After being embarrassed against Boston in the 2011 playoffs (again due greatly to goaltending), people knew changes were coming. Holmgren blew everything up in the 2011 off-season. He completely hit the reset button, as he dealt Richards and Carter respectively, and acquired Brayden Schenn, Wayne Simmonds, Jakub Voracek, a 1st round pick (Sean Couturier), a 2nd round pick (later traded for Nicklas Grossmann) and a 3rd round pick (Nick Cousins). In addition to this, Ilya Bryzgalov was signed to a mammoth contract of $51 million over nine years on that same day. No matter how you feel about the moves that day, it made the Flyers better for the time being. They shed a ton of salary, added four young players and got a starting goaltender.

He continued the re-build on free agency day, as he signed Jaromir Jagr, Max Talbot and Andreas Lilja.With a rock-solid defense (Pronger, Timonen, Carle, Coburn, Meszaros and Lilja), a (supposed) all-star goalie in Bryzgalov and a great crop of forwards, the Flyers were a better team in 2011-12 than they were in 2010-11.

But everything came to a screeching halt in November of 2011, when Pronger abruptly had his career ended. Since his last game, the Flyers have yet to be that same cup-contending team that they were from 2009-2011.

Over the past two years, Holmgren tried to replace Pronger (aka trying to buy Ryan Suter and Shea Weber) and re-build a cup-contender, but it never panned out.

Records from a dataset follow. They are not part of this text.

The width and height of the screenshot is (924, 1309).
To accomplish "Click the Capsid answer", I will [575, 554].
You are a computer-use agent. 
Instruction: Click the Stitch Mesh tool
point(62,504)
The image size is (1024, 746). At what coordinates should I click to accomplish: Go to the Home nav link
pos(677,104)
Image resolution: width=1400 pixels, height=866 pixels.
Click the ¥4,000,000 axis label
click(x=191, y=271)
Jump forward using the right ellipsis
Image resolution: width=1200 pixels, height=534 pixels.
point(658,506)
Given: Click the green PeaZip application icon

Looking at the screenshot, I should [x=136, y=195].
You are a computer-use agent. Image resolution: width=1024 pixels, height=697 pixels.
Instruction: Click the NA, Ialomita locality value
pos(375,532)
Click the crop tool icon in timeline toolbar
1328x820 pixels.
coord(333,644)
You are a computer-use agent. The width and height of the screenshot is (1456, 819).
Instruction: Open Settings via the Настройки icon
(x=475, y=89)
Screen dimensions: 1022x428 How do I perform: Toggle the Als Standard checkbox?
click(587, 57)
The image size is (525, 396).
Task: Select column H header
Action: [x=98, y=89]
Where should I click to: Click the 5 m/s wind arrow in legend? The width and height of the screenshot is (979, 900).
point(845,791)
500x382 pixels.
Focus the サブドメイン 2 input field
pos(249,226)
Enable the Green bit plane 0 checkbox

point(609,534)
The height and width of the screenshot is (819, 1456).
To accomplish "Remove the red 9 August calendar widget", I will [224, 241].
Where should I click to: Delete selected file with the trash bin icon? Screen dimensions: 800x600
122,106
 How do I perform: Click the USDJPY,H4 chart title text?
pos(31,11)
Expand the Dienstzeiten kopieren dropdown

The fact of the matter is this: Holmgren blew his opportunity in the summer of 2010, plain and simple. That was the key off-season, and Holmgren just completely ruined his cup-contending team then.

As a whole, I'd give Holmgren a B as during his time as General Manager, as he did make the Flyers a competitive team for the majority of his time in charge. But some of his moves and miscalculations (Bryzgalov says hi) tainted his reputation. With Homer now stepping aside, it is time to see what Ron Hextall has up his sleeve.